Please set down word for word every line from the one holding "Screen dimensions: 1914x930" to the end of the data below, both included.

[Collected data]
============

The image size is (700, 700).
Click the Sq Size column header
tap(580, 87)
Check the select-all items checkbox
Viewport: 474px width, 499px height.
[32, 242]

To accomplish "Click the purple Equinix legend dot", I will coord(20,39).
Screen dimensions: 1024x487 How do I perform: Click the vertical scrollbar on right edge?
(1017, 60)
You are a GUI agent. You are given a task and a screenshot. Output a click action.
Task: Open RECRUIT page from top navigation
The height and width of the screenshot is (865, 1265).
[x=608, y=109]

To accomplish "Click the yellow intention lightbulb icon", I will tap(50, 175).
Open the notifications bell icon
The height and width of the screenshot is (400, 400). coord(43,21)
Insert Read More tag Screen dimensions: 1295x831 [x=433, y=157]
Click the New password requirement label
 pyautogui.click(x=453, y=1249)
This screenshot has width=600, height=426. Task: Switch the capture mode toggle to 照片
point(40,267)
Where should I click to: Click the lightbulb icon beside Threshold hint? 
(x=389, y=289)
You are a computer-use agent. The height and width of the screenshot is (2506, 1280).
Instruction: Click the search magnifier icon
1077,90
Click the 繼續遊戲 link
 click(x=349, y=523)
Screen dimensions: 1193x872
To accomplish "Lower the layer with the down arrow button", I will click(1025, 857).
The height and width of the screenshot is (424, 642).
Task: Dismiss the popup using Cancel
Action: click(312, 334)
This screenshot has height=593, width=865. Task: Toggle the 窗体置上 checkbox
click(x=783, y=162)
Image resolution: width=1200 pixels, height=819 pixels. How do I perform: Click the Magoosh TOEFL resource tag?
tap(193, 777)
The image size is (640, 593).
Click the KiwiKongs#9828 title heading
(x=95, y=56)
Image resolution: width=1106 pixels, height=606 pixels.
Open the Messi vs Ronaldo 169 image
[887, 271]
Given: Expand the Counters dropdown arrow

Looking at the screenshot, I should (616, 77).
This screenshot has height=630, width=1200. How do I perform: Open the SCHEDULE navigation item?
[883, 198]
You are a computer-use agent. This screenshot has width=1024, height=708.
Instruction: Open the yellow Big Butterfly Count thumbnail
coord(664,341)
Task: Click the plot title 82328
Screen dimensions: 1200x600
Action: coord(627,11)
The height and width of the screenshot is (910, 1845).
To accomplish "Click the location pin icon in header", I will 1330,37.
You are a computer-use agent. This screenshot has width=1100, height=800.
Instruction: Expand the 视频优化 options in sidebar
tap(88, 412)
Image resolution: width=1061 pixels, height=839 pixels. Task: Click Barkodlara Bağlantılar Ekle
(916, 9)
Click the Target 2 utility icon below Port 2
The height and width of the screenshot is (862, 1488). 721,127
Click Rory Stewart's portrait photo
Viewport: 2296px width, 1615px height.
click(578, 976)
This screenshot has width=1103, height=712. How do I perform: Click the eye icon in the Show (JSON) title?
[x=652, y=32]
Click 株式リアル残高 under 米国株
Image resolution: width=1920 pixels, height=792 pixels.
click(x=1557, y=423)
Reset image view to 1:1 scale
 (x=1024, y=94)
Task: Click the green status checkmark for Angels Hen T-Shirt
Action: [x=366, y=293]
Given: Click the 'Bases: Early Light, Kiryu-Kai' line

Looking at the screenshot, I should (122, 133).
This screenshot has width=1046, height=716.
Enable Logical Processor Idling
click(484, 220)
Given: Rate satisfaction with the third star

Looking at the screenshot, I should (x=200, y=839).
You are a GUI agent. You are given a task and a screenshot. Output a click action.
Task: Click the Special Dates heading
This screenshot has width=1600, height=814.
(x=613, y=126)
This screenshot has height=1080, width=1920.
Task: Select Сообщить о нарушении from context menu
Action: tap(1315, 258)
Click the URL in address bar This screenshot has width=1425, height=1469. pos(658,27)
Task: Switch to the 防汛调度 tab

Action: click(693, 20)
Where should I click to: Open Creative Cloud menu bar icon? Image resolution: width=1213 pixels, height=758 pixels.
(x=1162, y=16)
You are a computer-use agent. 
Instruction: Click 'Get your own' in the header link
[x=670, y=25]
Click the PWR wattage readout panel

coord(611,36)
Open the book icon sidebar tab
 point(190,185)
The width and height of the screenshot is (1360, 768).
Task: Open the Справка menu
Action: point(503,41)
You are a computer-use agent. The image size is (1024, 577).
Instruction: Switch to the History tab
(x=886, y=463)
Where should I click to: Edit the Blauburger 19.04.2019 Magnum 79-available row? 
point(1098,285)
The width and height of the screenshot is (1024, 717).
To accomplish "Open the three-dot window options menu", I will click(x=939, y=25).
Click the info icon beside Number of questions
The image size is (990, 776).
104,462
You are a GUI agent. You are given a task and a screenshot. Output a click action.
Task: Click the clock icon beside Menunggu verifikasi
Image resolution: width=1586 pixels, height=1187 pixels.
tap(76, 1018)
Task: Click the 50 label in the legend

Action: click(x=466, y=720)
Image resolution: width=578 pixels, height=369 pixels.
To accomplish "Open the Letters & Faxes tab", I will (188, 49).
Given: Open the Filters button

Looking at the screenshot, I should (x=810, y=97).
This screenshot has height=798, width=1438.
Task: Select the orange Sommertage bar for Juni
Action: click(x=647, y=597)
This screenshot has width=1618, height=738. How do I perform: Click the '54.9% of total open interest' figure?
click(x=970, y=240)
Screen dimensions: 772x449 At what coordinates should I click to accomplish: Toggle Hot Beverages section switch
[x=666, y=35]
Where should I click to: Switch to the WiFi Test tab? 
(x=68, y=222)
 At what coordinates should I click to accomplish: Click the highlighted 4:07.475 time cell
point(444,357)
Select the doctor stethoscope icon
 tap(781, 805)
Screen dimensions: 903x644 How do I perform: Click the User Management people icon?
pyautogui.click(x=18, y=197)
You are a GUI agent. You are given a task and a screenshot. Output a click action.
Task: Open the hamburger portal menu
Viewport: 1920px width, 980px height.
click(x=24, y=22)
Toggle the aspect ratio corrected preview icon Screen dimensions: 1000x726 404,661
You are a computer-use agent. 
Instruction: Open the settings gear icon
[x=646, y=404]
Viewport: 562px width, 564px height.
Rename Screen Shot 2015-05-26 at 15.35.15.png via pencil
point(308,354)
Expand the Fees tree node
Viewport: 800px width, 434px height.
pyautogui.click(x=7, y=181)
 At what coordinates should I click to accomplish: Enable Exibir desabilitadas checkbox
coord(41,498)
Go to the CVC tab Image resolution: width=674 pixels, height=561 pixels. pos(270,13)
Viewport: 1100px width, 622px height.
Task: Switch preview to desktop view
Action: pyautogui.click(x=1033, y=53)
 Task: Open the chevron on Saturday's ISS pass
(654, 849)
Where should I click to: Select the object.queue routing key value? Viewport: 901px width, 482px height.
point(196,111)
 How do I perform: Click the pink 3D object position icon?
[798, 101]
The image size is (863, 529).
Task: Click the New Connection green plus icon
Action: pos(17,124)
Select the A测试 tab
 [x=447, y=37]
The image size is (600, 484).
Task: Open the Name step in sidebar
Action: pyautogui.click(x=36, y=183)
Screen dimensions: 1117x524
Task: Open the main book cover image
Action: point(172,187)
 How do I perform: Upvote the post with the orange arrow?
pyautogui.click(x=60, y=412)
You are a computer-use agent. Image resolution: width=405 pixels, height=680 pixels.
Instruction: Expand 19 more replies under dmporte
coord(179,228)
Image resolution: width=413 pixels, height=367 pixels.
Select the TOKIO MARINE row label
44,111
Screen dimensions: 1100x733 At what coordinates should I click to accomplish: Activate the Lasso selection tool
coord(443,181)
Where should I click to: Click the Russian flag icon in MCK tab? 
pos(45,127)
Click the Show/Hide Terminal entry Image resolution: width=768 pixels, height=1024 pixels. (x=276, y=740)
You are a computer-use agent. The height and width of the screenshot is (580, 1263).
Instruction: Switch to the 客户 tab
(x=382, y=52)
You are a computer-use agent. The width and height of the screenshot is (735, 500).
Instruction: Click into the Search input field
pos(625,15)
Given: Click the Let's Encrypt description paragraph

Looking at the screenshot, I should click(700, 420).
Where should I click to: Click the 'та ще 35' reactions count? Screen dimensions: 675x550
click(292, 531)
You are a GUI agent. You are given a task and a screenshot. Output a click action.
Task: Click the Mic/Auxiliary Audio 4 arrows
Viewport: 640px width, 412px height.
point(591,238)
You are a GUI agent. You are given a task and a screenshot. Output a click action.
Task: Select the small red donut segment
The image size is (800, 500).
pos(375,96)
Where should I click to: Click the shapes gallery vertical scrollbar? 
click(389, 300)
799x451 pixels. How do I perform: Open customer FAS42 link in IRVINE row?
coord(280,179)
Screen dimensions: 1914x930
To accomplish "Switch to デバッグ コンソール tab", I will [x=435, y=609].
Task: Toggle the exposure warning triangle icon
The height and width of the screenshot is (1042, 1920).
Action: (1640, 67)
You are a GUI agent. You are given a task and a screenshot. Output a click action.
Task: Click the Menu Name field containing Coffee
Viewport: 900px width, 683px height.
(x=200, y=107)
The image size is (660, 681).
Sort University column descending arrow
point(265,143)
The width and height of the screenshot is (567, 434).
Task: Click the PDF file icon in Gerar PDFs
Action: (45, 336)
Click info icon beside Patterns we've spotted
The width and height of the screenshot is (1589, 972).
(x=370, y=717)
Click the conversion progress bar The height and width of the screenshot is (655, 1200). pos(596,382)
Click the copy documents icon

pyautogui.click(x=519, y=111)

============

**EXERCISE OUTPUT:**
Screen dimensions: 1914x930
To accomplish "Switch to デバッグ コンソール tab", I will [x=435, y=609].
Task: Toggle the exposure warning triangle icon
The height and width of the screenshot is (1042, 1920).
Action: (1640, 67)
You are a GUI agent. You are given a task and a screenshot. Output a click action.
Task: Click the Menu Name field containing Coffee
Viewport: 900px width, 683px height.
(x=200, y=107)
The image size is (660, 681).
Sort University column descending arrow
point(265,143)
The width and height of the screenshot is (567, 434).
Task: Click the PDF file icon in Gerar PDFs
Action: (45, 336)
Click info icon beside Patterns we've spotted
The width and height of the screenshot is (1589, 972).
(x=370, y=717)
Click the conversion progress bar The height and width of the screenshot is (655, 1200). pos(596,382)
Click the copy documents icon

pyautogui.click(x=519, y=111)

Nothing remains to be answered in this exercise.